Our previous studies determined that Ku80 is an important prognostic factor in ESCC.11, 12 Recent reports suggest that Ku80 is implicated in the development and progression of ESCC, making Ku80 a significant candidate target for ESCC.16, 17 In this study, we found a positive relationship between the expression of COX2 and Ku80, revealing the diversity and complexity of COX2 in ESCC; thus, our current study added a new mechanism to the function of COX2. All of our evidence demonstrates the potential for developing Ku80 as a useful therapeutic target in some key stages of ESCC progression.

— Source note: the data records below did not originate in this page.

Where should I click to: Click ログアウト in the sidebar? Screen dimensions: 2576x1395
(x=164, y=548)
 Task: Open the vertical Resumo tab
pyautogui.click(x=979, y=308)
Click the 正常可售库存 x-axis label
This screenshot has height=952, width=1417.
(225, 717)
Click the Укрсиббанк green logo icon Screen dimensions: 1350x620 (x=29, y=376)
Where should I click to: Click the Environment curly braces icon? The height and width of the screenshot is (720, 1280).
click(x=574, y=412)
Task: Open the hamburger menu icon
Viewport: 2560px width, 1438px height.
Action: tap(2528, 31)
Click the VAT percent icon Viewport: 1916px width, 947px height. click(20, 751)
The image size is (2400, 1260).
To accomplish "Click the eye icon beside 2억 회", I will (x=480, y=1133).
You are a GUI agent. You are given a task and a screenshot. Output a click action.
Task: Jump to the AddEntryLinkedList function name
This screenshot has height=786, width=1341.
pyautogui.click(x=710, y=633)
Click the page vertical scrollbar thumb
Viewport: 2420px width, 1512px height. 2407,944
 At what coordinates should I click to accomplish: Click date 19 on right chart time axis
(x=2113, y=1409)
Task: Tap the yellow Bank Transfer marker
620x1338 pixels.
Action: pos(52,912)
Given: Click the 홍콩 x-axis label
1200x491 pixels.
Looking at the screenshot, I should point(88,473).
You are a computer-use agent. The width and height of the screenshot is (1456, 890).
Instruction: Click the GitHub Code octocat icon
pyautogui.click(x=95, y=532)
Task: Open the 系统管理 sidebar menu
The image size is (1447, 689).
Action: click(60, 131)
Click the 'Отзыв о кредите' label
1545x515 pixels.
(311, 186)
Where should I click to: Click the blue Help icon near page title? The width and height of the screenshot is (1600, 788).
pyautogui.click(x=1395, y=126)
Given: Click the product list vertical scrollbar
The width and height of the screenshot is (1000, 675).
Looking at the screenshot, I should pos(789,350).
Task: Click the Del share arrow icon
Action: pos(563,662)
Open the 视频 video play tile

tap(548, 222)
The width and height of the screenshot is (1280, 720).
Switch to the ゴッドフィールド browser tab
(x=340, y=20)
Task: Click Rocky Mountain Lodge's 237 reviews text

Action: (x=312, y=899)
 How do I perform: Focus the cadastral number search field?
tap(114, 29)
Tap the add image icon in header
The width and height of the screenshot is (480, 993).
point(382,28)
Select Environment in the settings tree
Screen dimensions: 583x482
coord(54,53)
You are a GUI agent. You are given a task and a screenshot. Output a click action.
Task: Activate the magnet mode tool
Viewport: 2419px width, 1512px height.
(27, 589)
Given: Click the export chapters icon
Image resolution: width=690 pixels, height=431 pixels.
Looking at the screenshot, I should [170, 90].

The impact of COX2 on the prognosis of patients has been reported in many studies. In our study, the statistical results of survival analysis indicated that the five‐year survival rate of patients with COX2 overexpression was lower than those without COX2 expression. The overall five‐year survival rate of the 118 ESCC patients was 20.34%. Patients with COX2 overexpression had a five‐year survival rate of 10.24% compared to 50% for those without COX2 expression (P < 0.05). The results of Cox regression multivariate analysis illustrated that COX2 overexpression was an independent prognostic factor (P = 0.004).

The specific mechanism of COX2 overexpression in ESCC is unclear. It may be involved in the activation of oncogenes, cell apoptosis, or the regulation of tumorigenesis and metastasis‐associated genes. The exact mechanism, especially with respect to signaling pathways and molecular mechanisms, is undetermined.

In summary, we demonstrated that COX2 overexpression was significantly associated with key adverse clinicopathological features. Cox regression analysis indicated that the high expression of COX2 protein is an independent risk factor for prognosis. These results suggest that COX2 must be a prognostic factor and might be a new potential therapeutic target for ESCC. As the exact mechanism of COX2 overexpression in ESCC remains unclear, further research exploring COX2 inhibitors and whether these inhibitors could work to ameliorate prognosis is required. We urgently need more translational and clinical trials to illustrate the potential roles of COX2 inhibitors in the treatment of ESCC.

Disclosure

No authors report any conflict of interest.